Feeling Stressed? Kiss Your Partner
PDA may not be popular with everyone, but kissing has a surprising amount of health benefits, among which may be reducing stress and anxiety. If you’re feeling particularly stressed, depressed or anxious, relief could be a mere kiss away. Researchers at Northwestern University’s Feinberg School of Medicine conducted a study of more than 2,000 couples. The study found that those couples who kiss more infrequently are eight times more likely to experience stress and depression than those who kiss frequently and on the spur of the moment. Whether you choose to display your affection in public or if you’re more of a private person, studies have shown that kissing your partner can help to alleviate stress. So if you’re having a rough day, pucker up—it might just leave you feeling a lot better.
The Hormone Connection
Falling in love is said to have the same effect on the brain as drug addiction. Part of the reason is that acts like kissing release feel-good hormones in the brain. A recent article in Discover Magazine states, “Dopamine, a neurotransmitter associated with feelings of desire and reward, spikes in response to novel experiences, which explains why a kiss with someone new can feel so special.” This rush of hormones is not relegated to new relationships, however. The mere act of kissing releases other hormones like oxytocin, which is a feel-good hormone.
Kissing and Cortisol
When we are stressed, our bodies release cortisol, which is one of the main drivers behind the body’s “fight or flight” response in reaction to stress. Studies have shown that kissing can reduce the body’s cortisol levels. NBC News published an article about the results of a scientific study on kissing and its effects on the body. According to an NBC News piece, the study found the following information: “Both men and women had a decline in cortisol after smooching, an indication their stress levels declined.” When the cortisol level in the body is reduced, the body is returned to its baseline status, which results in a reduction of feelings associated with stress.
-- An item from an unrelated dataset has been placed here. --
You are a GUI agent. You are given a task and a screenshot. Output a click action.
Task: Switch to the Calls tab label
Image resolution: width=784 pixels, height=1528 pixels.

The benefits of kissing extend beyond the physiological response. It is also associated with higher feelings of self esteem, which can reduce depression and anxiety. In a 2006 article in the New York Times, author Joshua Foer explores kissing in great detail, including its origins and its role in human bonding. In the article, titled “The Kiss of Life,” he states, “A study conducted during the 1980’s found that men who kiss their wives before leaving for work live longer, get into fewer car accidents, and have a higher income than married men who don’t. So put down this newspaper and pucker up. It does a body good.”
Lowering Blood Pressure
Among its other health benefits, kissing regularly has also been shown to lower blood pressure. In her book, Kissing: Everything You Ever Wanted to Know About One of Life’s Sweetest Pleasures, author Andrea Demirjian states, “When you’re smooching, your mouth is literally almost smiling. You’re breathing deeper. And your eyes are pretty much closed. All relaxing Zen movements. Kissing not only mellows your spirit, it lowers your blood pressure too.” This effect on your blood vessels is similar in nature to exercise, which is also shown to reduce stress when done on a regular basis.
With all of its health benefits, it’s easy to see why kissing is the go-to form of PDA. Regularly kissing your partner can help bolster your self esteem, increase feel good hormones in your brain and increase your well-being. If you’re stressed, make sure to take the time to kiss your partner goodbye in the morning and hello in the evening. It could be the key to helping ease your stress.